Element lookup lines:
────────────────────────────────────────
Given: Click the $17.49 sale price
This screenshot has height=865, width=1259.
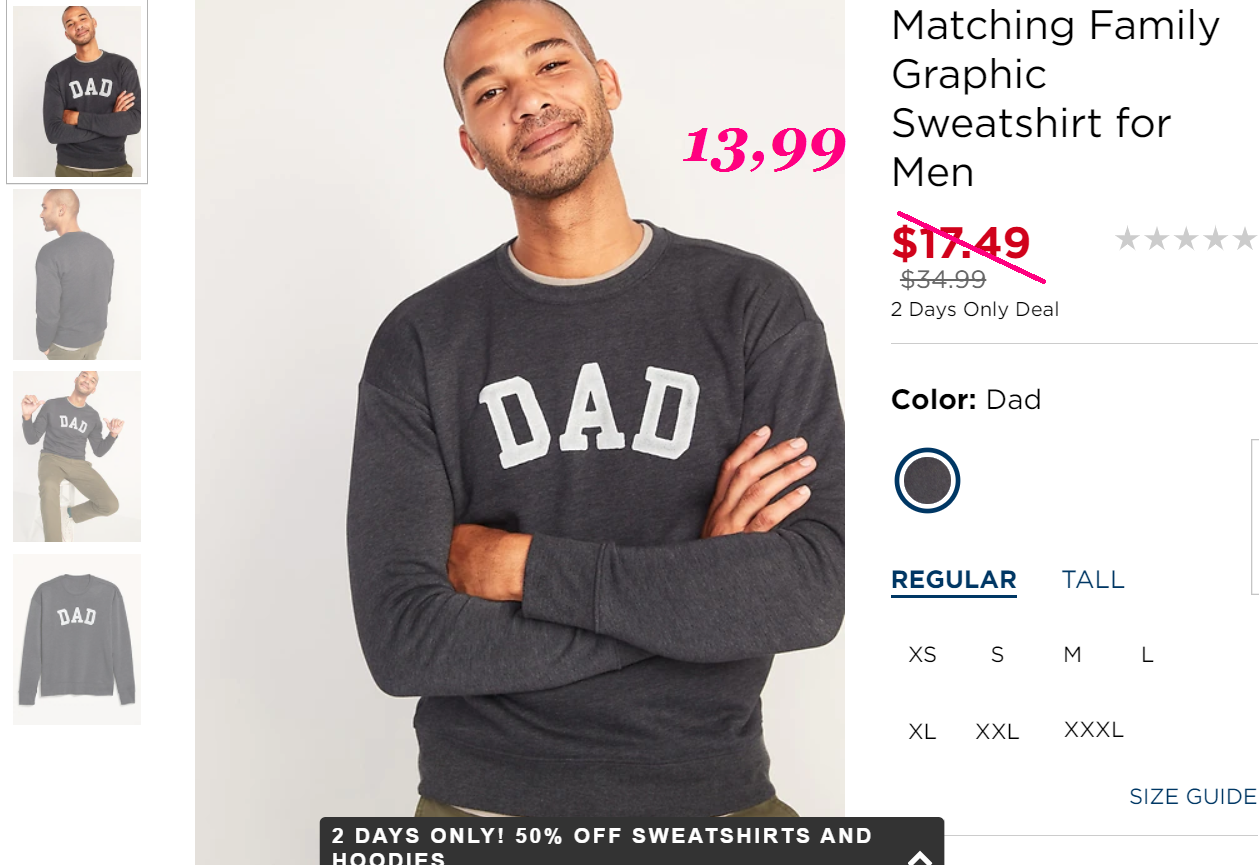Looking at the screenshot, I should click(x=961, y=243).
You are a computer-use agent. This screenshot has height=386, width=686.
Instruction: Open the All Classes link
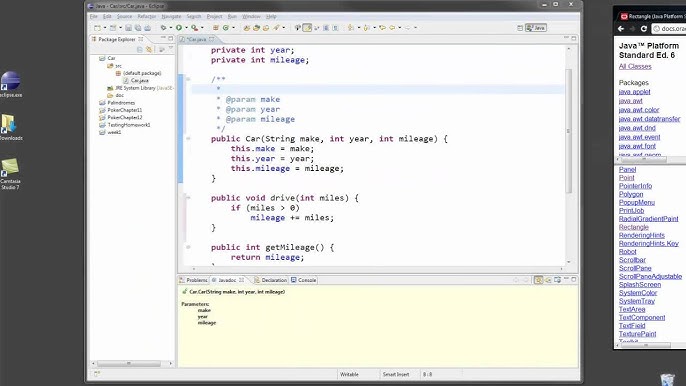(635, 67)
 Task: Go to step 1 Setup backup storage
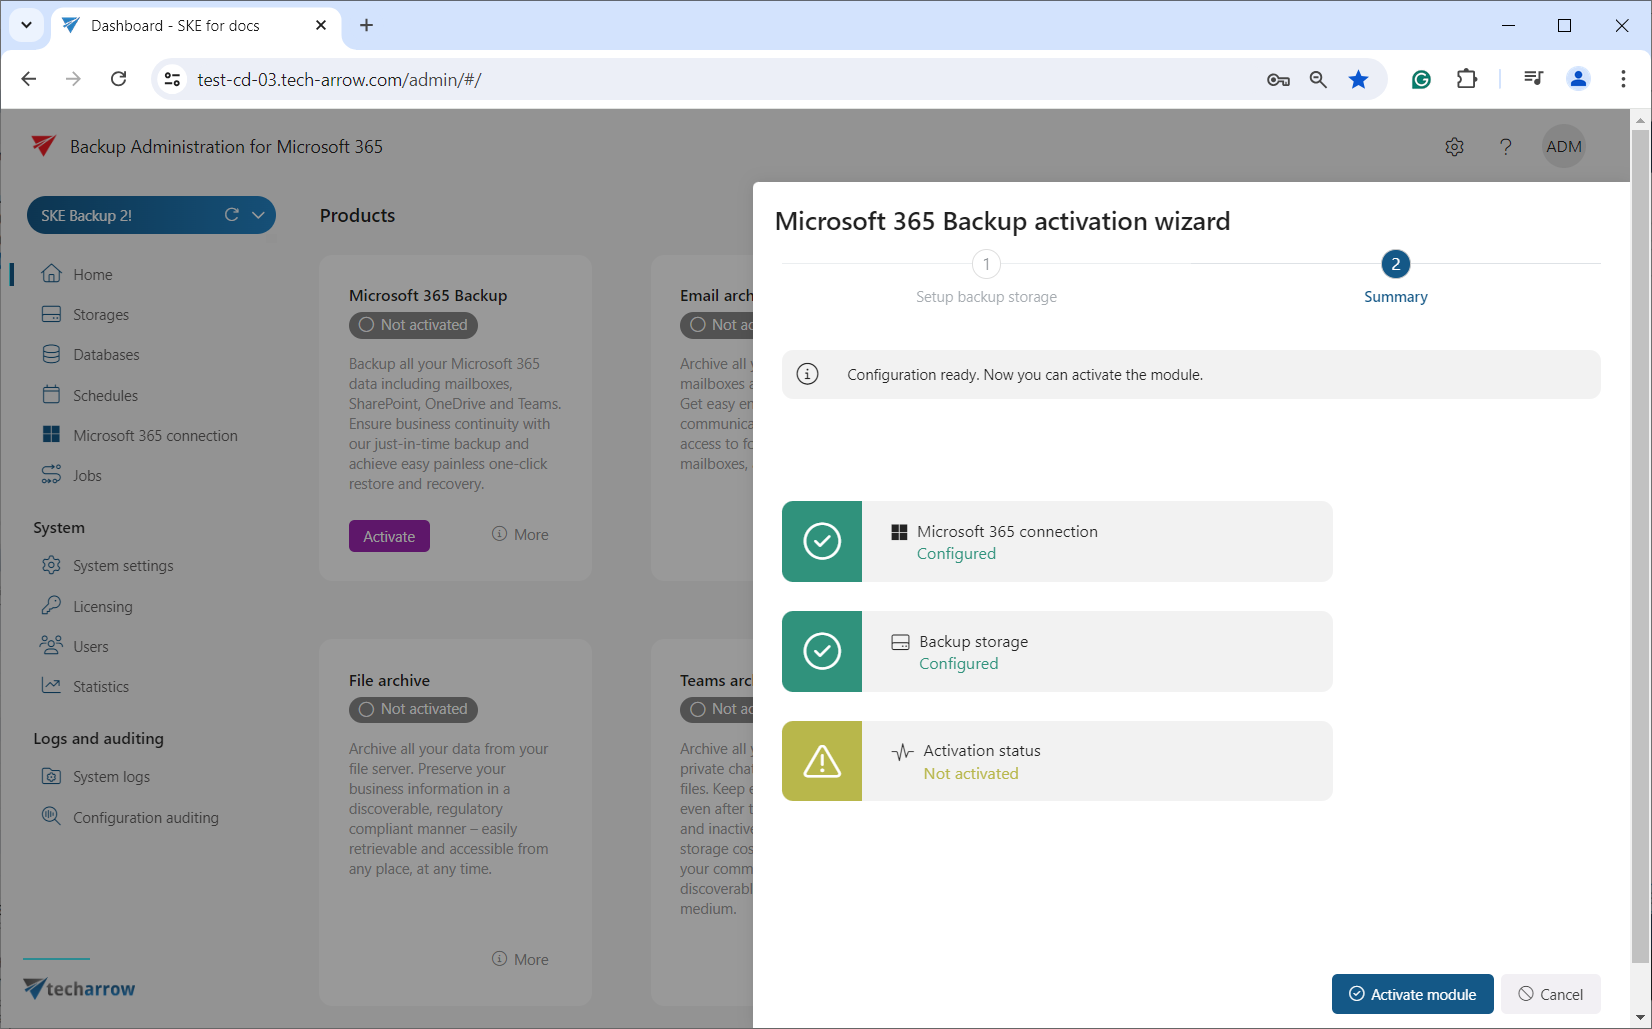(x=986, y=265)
────────────────────────────────────────
## WHAT THE TASK ASKS
Write out the lines again, from the one containing "You are a computer-use" through the last line, keeping the requests and scaling every coordinate in the answers by 0.5, rounded to whole numbers with halves going up. Leave the pictures out.

## SOLUTION TO THIS EXERCISE
You are a computer-use agent. This screenshot has height=386, width=686.
Instruction: Open the All Classes link
(318, 34)
 Task: Go to step 1 Setup backup storage
(x=493, y=133)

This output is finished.